Chris Astor is a man in his early forties who is going through the toughest stretch of his life. Not long before, Chris’ world sparkled – he was doing significant work, he had a good home, and his young daughter brought him more joy than he ever could have imagined. Now, divorce and estrangement have left him confused and all too often alone.
Becky is Chris’ fourteen-year-old daughter, a girl who overcame enormous challenges in her early years to become a vibrant, vital young woman. Her parents’ divorce has left its mark, though, most significantly in her relationship with her father. Once, they told remarkable stories together. Now, they barely speak. Emotional detachment from Chris is not Becky’s biggest concern, though.
Miea is the young queen of a fantasy land that Becky and Chris created when Becky was little – a fantasy land that has developed a life of its own.
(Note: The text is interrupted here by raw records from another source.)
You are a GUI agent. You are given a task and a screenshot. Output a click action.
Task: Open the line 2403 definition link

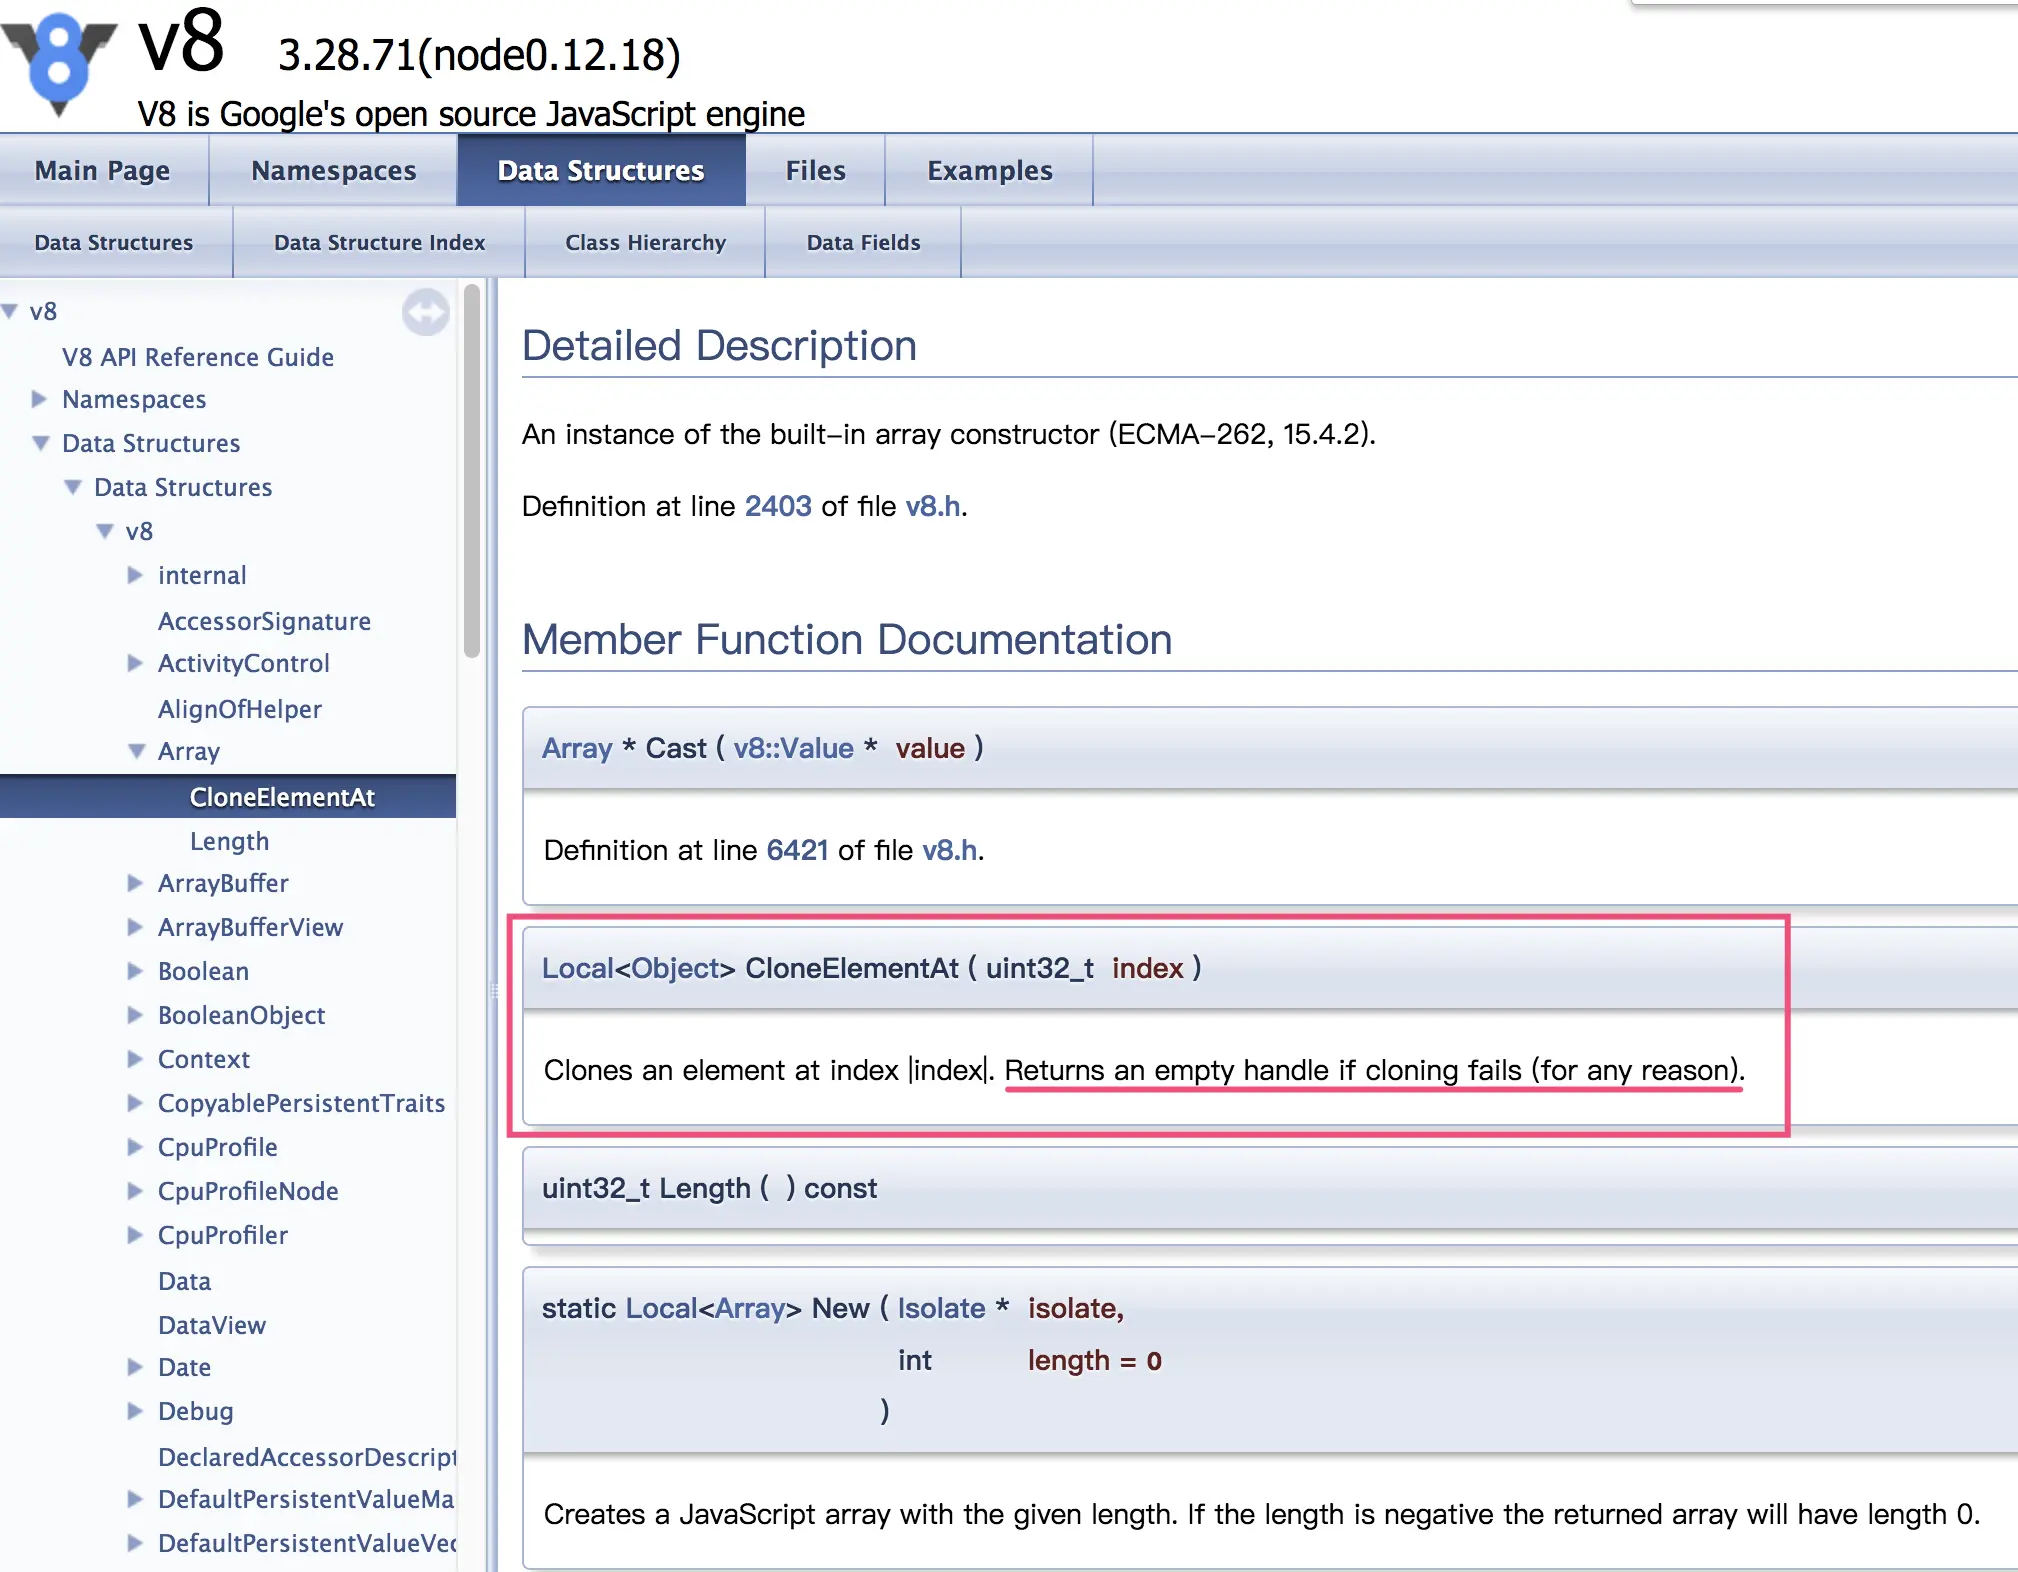click(778, 506)
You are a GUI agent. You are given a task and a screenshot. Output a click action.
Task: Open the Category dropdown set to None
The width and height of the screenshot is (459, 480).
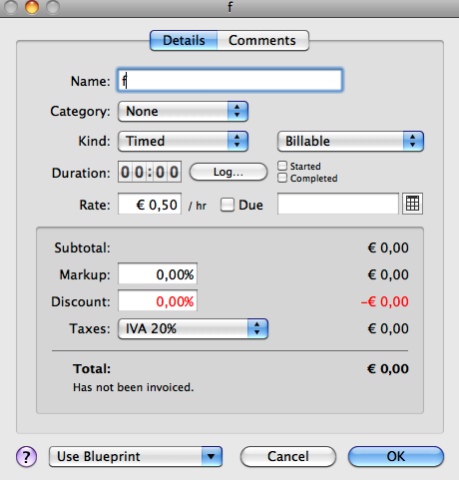click(x=183, y=111)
Miea knows nothing of Becky and Chris. She only knows that her beautiful kingdom – a place of remarkably varied flora, dignified and distinctive fauna, and an ecology that works in symphonic majesty – is in terrible, maybe fatal trouble.
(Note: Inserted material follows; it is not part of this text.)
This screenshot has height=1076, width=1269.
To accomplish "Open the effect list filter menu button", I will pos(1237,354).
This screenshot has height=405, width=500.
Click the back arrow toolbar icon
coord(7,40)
At the most challenging junctures of their lives, Becky and Miea discover each other and Miea shares this discovery with Chris. For Becky, it is nearly inconceivable that a place she created has come into existence. For Miea, it is nearly inconceivable that a child created her land. For Chris, it is beyond inconceivable that he is again sharing something important in his daughter’s life. For all of them, it as though a world of opportunity has opened up before them..
My new novel Blue involves, among things, a bedtime-story fantasy world that comes to life several years after its creators have stopped telling stories about it. In creating this world, the biggest challenge I faced was avoiding making the world cute. Blue is not a children’s story but rather a story that has its foundations in the childhood of one of its characters. It was essential to me that the emotions be real in this novel, and I didn’t want to undercut these emotions with a cartoonish setting. On the surface, this shouldn’t have been a particularly difficult thing for me. I’ve been associated with the science fiction and fantasy field for nearly thirty years, and I’ve been schooled by some of the best writers, having published Ray Bradbury, Ursula LeGuin, Neal Gaiman, and so many others. Those writers never wrote cute, and I’d been steeped in their examples.
However, there was a fundamental world-building problem with Tamarisk, the fantasy world in Blue: the stories that had formed this world started when Becky, one of the storytellers, was five years old. How do you avoid making a story created by a five-year-old cute? This took quite a bit of time and quite a few iterations. At first, I kept trying to devise a world that a five-year-old would have devised. My second-youngest child was five when I started writing Blue, so I had that perspective in front of me all the time. Ultimately, though, I addressed this issue in two key ways. Becky and her father Chris kept telling Tamarisk stories until Becky was ten. If I allowed that the world they created kept changing as their storytelling grew more nuanced, then I could posit that Tamarisk evolved from that ten-year-old perspective, and ten-year-olds are significantly more worldly. This even offered me the opportunity to create the proof that convinces Miea (the primary viewpoint character from Tamarisk) that Becky in fact created her world when the two them meet when Becky is fourteen. I made Miea the only person in Tamarisk who remembered the world as it existed in those early stories:
“You know about my dancepoodle?”
“Yeah, I kinda made it up. At least I thought I made it up. Now I’m not so sure.”
The woman seemed sad suddenly. “I had a—companion, I suppose you would call it—when I was younger. It was a four-legged animal with pink, curly hair, and it performed the most entertaining dances. I loved that animal so much, but no one else remembers it—or the existence of dancepoodles at all. I’ve never seen one in the kingdom and there is no record of them anywhere. Except in my heart.”
Becky wondered why she’d mentioned dancepoodles in the first place.
She’d invented them when she was little and then uninvented them when she got older and decided that Tamarisk should be more exotic and that no one in the kingdom should own pets.
“I changed the stories,” Becky said.
“The stories I told about Tamarisk. I wanted them to be more sophisticated, so I got rid of dancepoodles.” Becky tried to remember some other early creations. “And salmoladies—they were very smart fish—and caramelpetals, a really tasty flower.”
“Caramelpetals,” the woman said softly, almost nostalgically.
The other key way I dialed back on the cute factor was by allowing that the world of Tamarisk had become entirely independent once Becky and Chris stopped telling stories about it. Once it was no longer the product of a preadolescent mind, Tamarisk could develop layers that Becky couldn’t have imagined for it. This even helped ratchet up the dramatic tension, as, when Becky travels to Tamarisk, she discovers all kinds of things she never would have considered putting in her creation.
Ultimately, Blue is about the power of imagination. To create a world that felt real and that invited adult readers to engage in the story’s very serious messages, I needed to stretch my own imagination to the limit. It’s amazing to think how far some of us will go to avoid being cute.